- Task goal
Using the listing below, print exactly everything from the line with "Given: Click Neuer Ordner in dialog toolbar" down to the line with "Given: Open the HotShp LLC link", both included, and nothing more.

Material to process START

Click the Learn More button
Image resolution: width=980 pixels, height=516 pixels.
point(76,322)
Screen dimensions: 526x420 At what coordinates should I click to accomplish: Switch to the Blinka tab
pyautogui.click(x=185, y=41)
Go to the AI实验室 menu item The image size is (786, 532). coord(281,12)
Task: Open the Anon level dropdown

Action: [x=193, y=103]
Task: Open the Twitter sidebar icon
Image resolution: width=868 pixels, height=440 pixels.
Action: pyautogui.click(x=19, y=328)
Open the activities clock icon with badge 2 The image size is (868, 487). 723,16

Material to process END
Material to process START

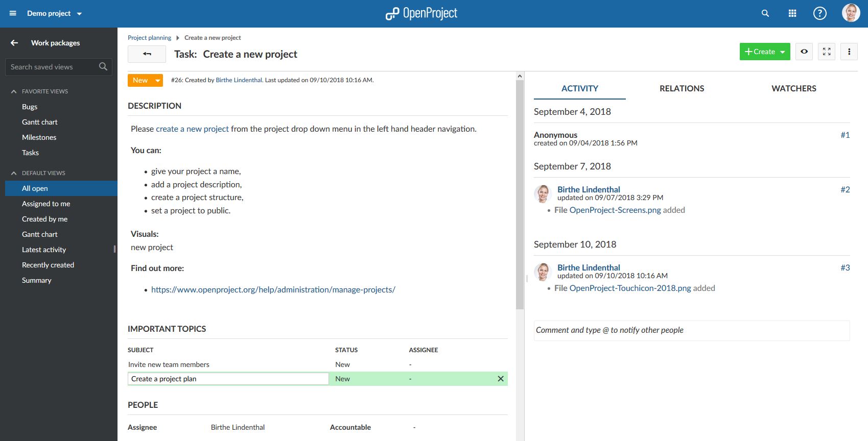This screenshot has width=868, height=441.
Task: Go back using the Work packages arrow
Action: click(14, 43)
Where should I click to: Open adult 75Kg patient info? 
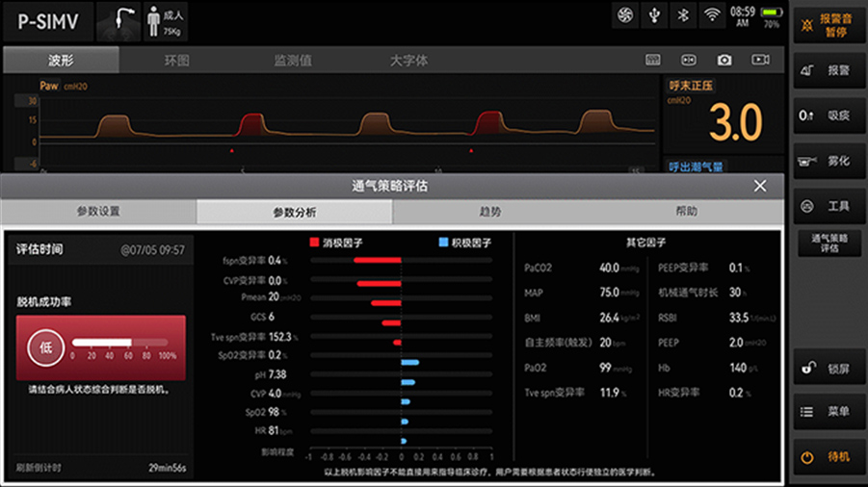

Material to process END
Material to process START

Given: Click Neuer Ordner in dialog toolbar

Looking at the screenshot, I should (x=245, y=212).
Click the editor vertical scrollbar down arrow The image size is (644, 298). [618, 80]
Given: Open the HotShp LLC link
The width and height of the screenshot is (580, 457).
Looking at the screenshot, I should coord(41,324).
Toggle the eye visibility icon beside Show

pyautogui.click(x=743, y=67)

Material to process END

- The completed task
Given: Click Neuer Ordner in dialog toolbar

Looking at the screenshot, I should (x=245, y=212).
Click the editor vertical scrollbar down arrow The image size is (644, 298). [618, 80]
Given: Open the HotShp LLC link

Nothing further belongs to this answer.